- **DIRECTION**
Rewrite the records from the start through the line containing "Switch to the History", swapping "Refresh" for "Reload" and leaving everything else the same.

(Dataset items)
────────────────

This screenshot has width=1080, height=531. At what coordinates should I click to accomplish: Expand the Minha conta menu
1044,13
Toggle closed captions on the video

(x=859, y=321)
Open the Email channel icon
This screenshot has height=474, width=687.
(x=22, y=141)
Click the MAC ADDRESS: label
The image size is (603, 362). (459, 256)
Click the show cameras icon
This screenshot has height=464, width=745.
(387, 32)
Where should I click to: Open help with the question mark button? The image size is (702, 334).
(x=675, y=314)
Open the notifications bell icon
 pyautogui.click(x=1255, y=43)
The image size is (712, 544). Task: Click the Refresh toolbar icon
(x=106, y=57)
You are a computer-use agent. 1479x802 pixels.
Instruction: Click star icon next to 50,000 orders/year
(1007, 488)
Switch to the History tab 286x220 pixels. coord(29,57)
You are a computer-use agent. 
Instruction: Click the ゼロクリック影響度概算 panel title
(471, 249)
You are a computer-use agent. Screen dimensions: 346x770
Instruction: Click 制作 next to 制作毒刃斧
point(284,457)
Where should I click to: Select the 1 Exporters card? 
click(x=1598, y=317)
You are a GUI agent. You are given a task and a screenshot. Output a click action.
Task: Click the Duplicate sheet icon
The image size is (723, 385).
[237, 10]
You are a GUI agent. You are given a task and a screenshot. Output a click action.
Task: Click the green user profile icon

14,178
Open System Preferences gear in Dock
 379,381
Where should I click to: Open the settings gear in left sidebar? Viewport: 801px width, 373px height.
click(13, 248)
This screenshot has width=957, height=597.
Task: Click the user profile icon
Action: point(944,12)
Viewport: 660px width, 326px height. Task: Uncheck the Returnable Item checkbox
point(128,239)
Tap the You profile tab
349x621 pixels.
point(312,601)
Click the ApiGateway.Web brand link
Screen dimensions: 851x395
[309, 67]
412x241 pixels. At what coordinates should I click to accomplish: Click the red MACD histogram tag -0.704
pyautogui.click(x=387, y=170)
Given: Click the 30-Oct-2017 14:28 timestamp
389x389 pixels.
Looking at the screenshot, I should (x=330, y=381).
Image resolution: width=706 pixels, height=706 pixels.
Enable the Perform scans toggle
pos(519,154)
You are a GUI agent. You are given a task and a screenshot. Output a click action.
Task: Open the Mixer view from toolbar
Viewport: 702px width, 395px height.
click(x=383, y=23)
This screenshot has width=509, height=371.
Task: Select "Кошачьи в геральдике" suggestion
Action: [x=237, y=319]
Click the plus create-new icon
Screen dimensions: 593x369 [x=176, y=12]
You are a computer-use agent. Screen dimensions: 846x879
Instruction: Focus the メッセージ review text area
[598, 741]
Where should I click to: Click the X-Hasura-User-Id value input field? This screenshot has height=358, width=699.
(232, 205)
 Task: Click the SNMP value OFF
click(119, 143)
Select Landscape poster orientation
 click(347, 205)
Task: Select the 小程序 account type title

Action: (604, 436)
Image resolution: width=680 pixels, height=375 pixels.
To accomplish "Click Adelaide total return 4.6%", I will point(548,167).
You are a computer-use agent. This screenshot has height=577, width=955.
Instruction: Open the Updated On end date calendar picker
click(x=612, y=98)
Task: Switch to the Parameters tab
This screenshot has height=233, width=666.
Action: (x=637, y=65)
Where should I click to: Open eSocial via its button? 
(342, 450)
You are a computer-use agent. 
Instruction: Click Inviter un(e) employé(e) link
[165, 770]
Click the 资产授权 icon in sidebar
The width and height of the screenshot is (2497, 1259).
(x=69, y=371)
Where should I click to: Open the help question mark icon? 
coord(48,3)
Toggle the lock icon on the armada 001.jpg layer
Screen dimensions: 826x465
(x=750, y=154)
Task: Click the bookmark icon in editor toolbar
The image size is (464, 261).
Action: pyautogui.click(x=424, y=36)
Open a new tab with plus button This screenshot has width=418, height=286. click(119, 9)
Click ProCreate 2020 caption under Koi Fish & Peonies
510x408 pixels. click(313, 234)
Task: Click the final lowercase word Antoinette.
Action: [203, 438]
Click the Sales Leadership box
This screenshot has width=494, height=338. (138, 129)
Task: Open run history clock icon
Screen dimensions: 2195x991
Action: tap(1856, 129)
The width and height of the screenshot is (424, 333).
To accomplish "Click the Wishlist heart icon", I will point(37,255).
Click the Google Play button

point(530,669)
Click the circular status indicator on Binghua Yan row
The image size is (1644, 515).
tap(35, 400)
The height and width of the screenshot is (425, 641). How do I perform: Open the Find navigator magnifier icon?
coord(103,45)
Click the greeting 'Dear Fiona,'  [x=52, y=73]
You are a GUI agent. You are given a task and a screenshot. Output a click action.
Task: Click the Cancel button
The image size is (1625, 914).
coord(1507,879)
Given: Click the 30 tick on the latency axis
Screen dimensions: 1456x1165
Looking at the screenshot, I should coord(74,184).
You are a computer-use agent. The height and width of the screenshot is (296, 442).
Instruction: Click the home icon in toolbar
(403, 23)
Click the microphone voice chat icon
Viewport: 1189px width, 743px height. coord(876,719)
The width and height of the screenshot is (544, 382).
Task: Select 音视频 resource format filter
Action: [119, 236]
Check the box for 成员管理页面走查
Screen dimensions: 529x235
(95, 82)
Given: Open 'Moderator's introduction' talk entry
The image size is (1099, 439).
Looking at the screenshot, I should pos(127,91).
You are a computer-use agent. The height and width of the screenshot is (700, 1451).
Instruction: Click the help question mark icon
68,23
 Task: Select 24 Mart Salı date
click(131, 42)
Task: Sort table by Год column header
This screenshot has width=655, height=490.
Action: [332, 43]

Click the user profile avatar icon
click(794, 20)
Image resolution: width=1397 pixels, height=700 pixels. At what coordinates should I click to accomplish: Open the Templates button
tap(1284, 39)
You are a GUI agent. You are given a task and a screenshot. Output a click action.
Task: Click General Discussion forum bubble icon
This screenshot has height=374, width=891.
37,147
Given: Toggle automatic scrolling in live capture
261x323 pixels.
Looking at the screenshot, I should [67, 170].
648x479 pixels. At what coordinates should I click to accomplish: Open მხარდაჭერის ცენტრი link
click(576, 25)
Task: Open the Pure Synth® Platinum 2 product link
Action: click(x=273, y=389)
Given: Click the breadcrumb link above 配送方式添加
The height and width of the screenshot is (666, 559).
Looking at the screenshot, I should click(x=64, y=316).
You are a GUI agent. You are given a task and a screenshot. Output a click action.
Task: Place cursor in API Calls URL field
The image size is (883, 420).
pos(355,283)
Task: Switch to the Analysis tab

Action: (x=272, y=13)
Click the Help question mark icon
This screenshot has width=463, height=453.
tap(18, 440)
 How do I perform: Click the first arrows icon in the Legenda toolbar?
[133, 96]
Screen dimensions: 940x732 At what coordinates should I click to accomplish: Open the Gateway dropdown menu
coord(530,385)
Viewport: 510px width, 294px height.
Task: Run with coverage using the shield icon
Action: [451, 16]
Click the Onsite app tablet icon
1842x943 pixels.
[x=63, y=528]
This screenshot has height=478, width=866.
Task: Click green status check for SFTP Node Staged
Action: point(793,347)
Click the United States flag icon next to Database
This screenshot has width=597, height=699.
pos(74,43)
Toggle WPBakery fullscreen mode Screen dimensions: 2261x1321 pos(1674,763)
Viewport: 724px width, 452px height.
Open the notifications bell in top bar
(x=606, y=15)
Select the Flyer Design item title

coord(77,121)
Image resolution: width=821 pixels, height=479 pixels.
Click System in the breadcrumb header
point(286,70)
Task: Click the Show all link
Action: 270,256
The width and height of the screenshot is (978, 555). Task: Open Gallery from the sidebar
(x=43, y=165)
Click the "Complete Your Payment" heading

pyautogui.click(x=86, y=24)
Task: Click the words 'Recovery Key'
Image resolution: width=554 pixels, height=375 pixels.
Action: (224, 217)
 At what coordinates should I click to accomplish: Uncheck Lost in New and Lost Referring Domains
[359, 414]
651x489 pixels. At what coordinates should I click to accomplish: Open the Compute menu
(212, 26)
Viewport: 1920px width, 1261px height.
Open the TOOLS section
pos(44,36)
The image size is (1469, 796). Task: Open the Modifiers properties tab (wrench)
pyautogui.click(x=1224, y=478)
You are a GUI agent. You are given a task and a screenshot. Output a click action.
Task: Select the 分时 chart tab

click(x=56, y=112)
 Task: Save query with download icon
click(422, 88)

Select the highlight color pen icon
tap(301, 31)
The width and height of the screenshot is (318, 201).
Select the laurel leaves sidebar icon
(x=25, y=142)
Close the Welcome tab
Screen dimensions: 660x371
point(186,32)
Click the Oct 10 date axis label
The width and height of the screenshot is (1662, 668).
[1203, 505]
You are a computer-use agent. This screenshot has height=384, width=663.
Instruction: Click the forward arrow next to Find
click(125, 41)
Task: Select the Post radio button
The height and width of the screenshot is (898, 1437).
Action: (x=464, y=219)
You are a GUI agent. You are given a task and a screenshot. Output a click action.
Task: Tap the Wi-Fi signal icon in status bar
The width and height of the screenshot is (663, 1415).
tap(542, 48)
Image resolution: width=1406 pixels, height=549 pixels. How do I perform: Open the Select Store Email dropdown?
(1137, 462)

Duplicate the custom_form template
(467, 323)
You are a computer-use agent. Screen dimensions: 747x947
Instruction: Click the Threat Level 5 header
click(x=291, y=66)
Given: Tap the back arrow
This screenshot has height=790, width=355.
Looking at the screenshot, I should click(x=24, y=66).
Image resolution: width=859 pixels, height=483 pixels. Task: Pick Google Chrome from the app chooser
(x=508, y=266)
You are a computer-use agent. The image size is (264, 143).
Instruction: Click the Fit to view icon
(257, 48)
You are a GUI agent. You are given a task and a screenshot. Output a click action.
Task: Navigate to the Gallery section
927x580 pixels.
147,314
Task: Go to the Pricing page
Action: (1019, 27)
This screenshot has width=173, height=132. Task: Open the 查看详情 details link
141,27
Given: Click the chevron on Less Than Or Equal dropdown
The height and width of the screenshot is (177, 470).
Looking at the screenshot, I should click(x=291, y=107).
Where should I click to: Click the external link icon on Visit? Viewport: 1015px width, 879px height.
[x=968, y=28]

────────────────

- **RESULT**
This screenshot has width=1080, height=531. At what coordinates should I click to accomplish: Expand the Minha conta menu
1044,13
Toggle closed captions on the video

(x=859, y=321)
Open the Email channel icon
This screenshot has height=474, width=687.
(x=22, y=141)
Click the MAC ADDRESS: label
The image size is (603, 362). (459, 256)
Click the show cameras icon
This screenshot has height=464, width=745.
(387, 32)
Where should I click to: Open help with the question mark button? The image size is (702, 334).
(x=675, y=314)
Open the notifications bell icon
 pyautogui.click(x=1255, y=43)
The image size is (712, 544). Task: Click the Reload toolbar icon
(x=106, y=57)
You are a computer-use agent. 1479x802 pixels.
Instruction: Click star icon next to 50,000 orders/year
(1007, 488)
Switch to the History tab 286x220 pixels. coord(29,57)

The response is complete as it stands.